> **ACTIVITY**:
Please copy exactly the line that contains "Task: Open Client Settings link in sidebar" and every line after it through the end of the records, leaving the pictures out.

◇ ◇ ◇ ◇ ◇

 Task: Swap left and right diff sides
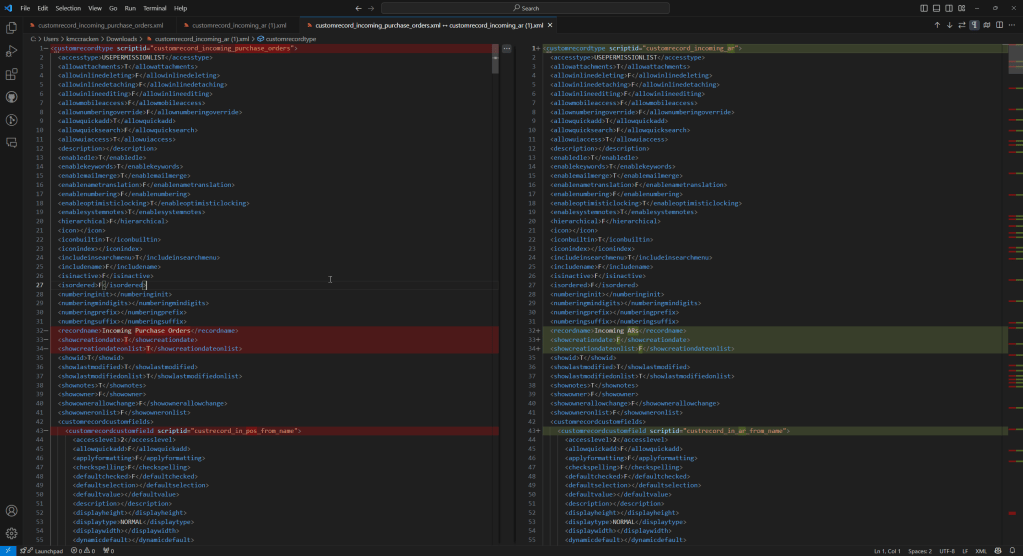click(962, 24)
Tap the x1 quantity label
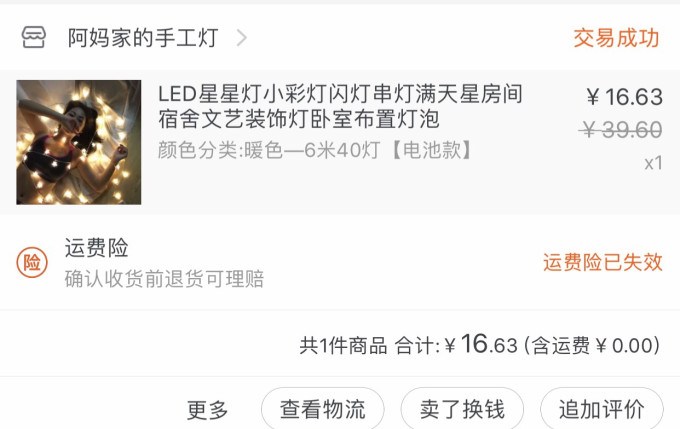The width and height of the screenshot is (680, 429). (x=652, y=163)
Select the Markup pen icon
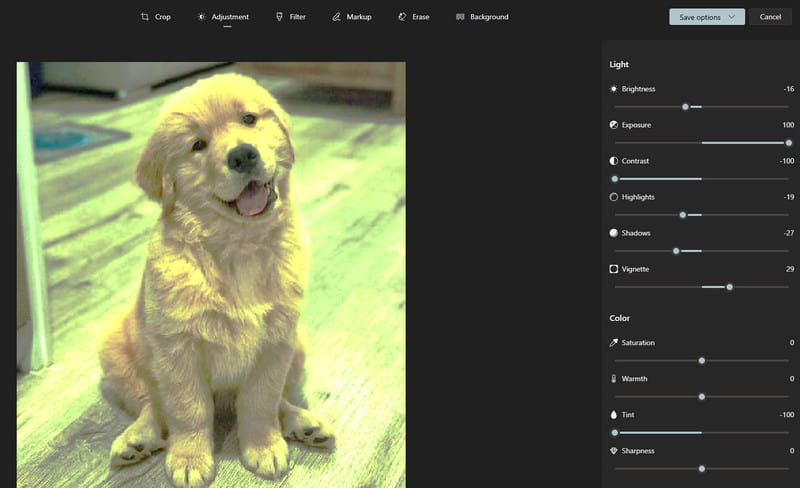The width and height of the screenshot is (800, 488). [337, 17]
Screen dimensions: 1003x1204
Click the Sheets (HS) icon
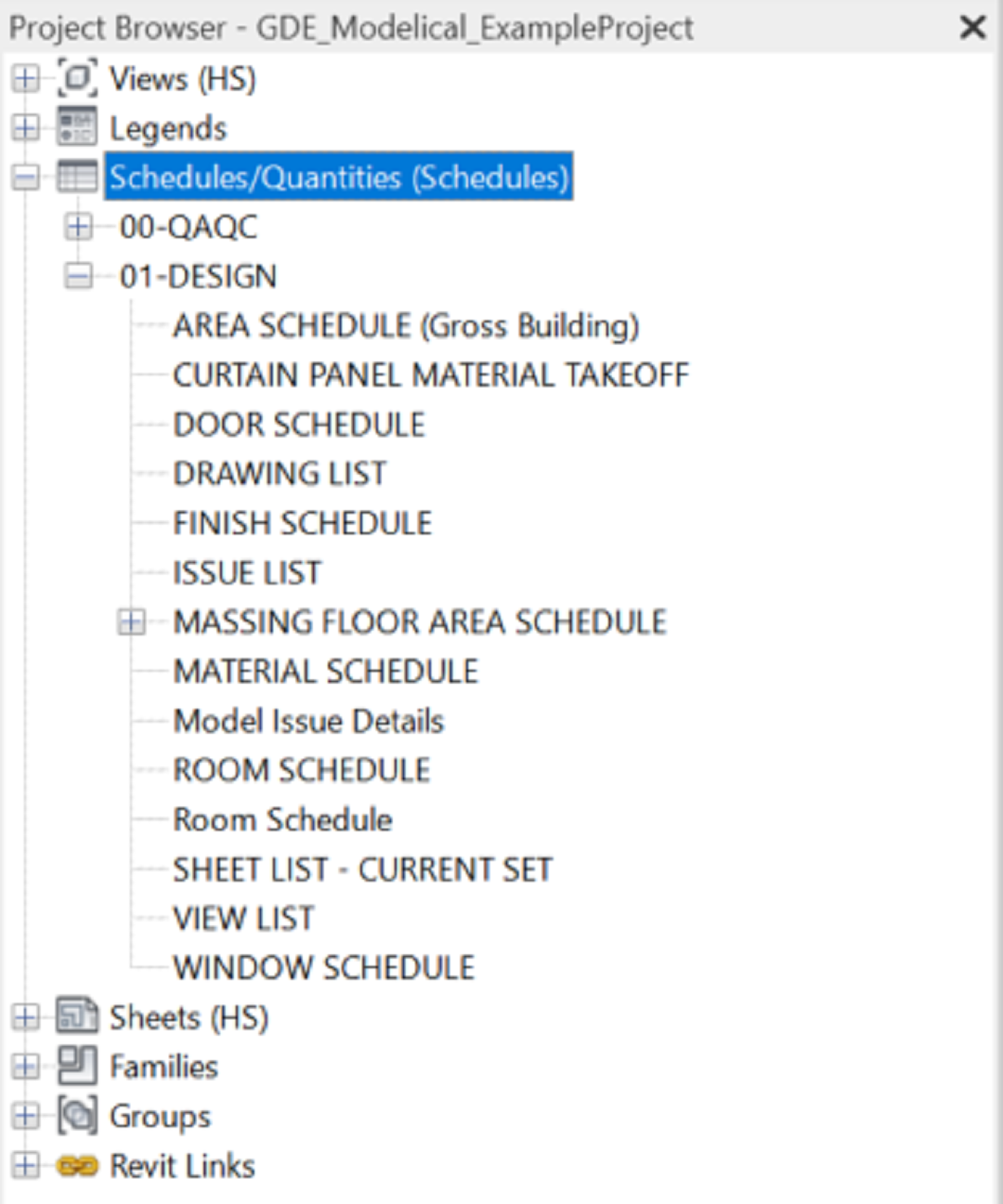click(x=77, y=1016)
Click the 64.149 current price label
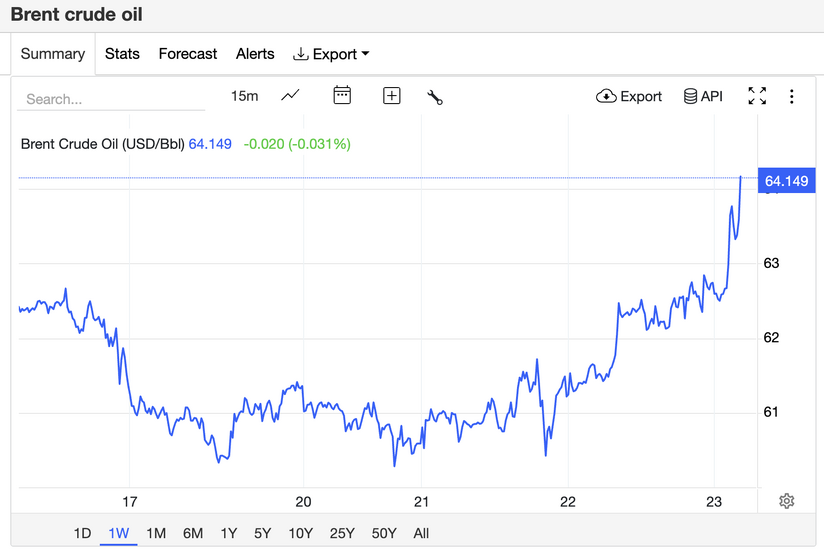825x549 pixels. [x=785, y=181]
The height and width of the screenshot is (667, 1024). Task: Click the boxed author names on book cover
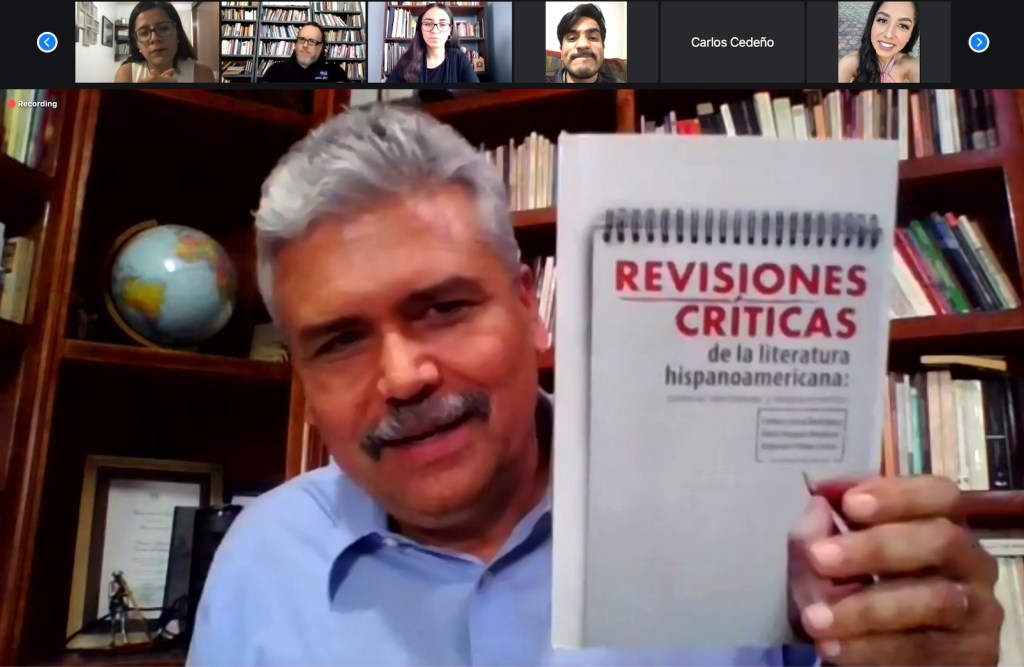point(800,435)
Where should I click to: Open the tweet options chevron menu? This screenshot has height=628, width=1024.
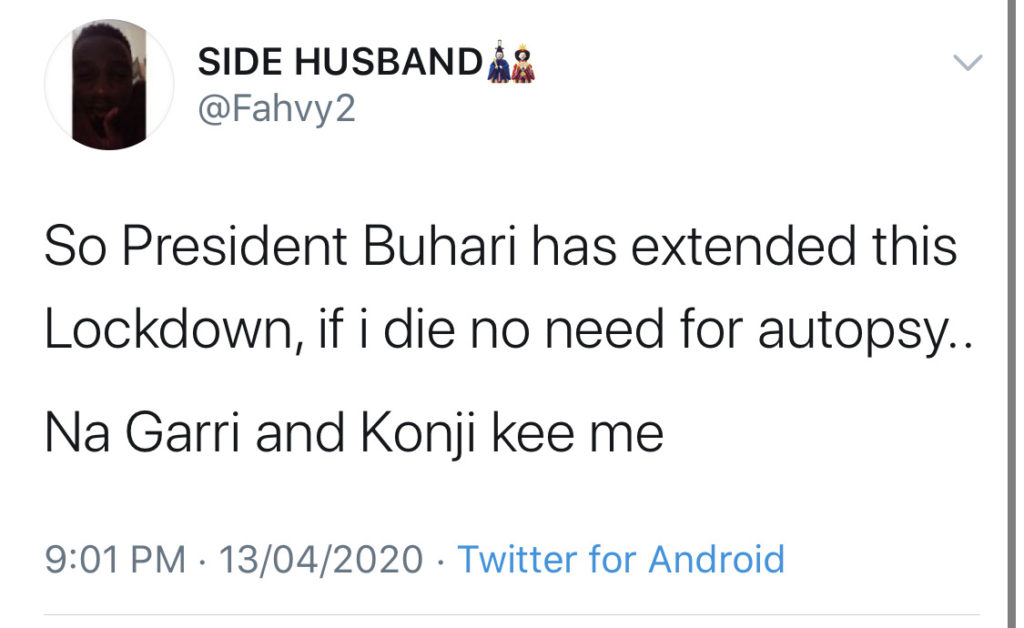tap(966, 64)
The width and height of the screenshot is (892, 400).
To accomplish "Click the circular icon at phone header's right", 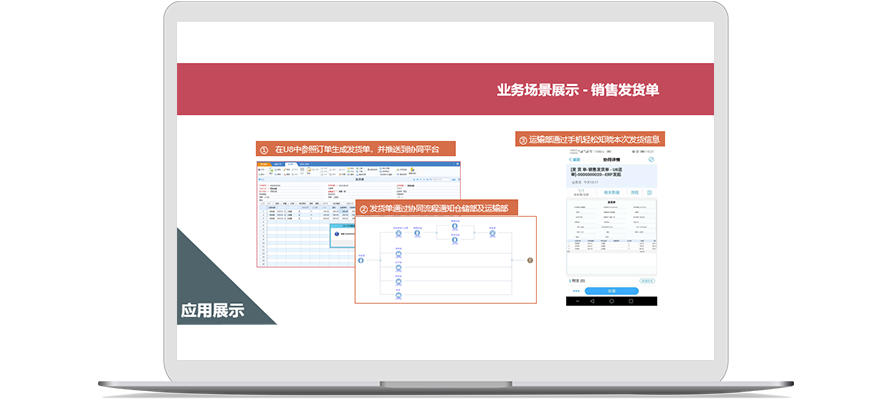I will 651,159.
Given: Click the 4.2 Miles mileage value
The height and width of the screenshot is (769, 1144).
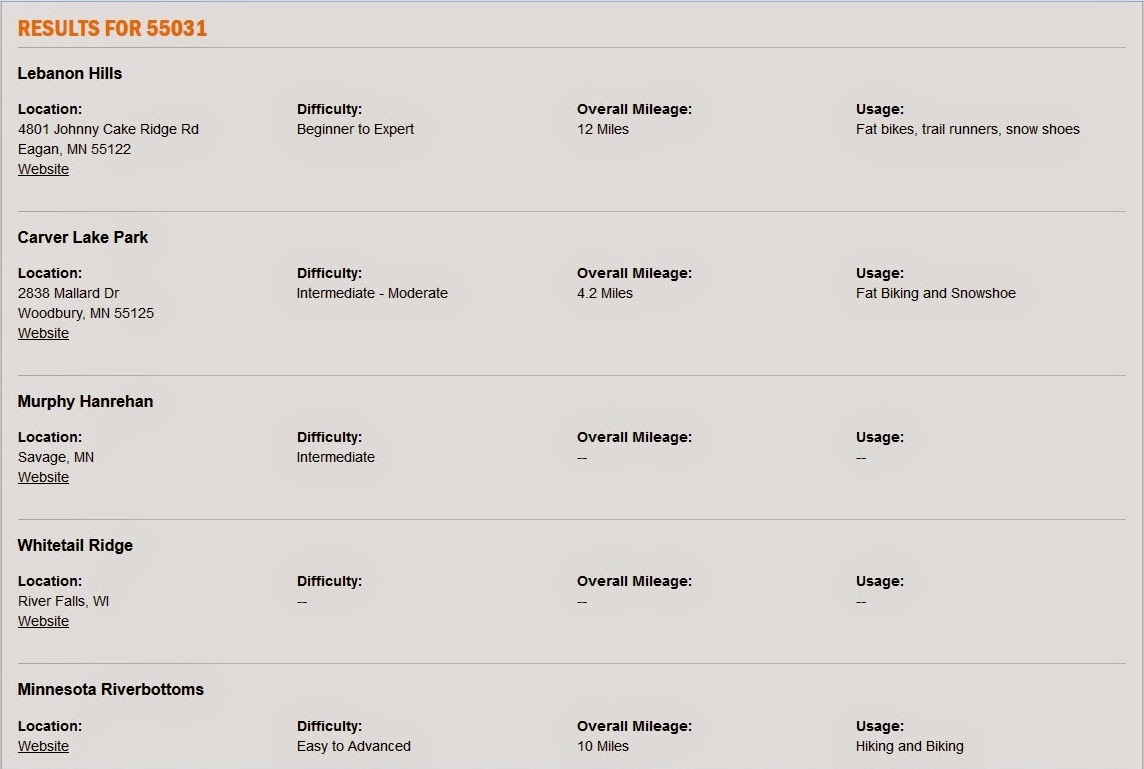Looking at the screenshot, I should click(x=605, y=293).
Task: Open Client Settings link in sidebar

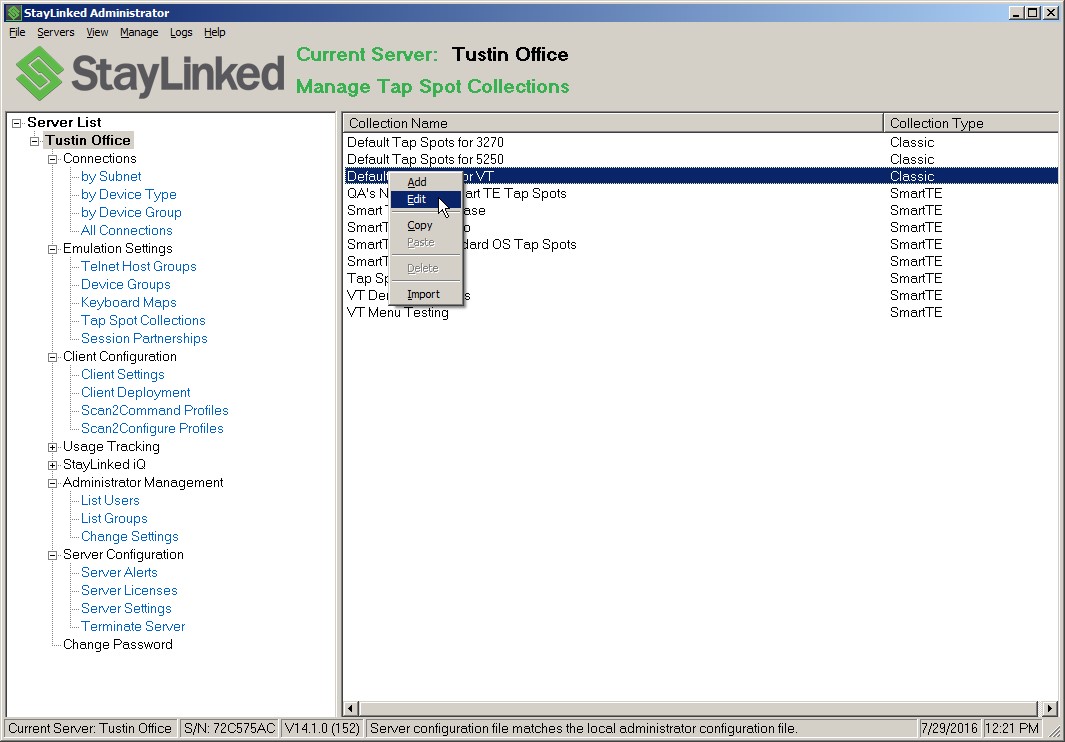Action: (x=122, y=375)
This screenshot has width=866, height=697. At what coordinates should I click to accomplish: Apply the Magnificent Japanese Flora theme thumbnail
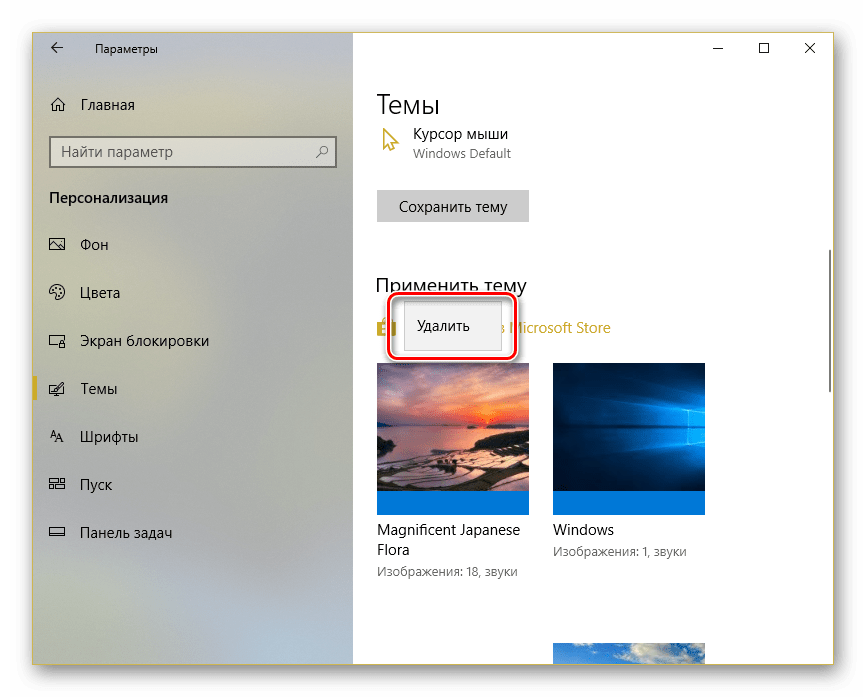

◇ ◇ ◇ ◇ ◇

> **OUTPUT BELOW**:
Task: Open Client Settings link in sidebar

Action: (x=122, y=375)
This screenshot has width=866, height=697. At what coordinates should I click to accomplish: Apply the Magnificent Japanese Flora theme thumbnail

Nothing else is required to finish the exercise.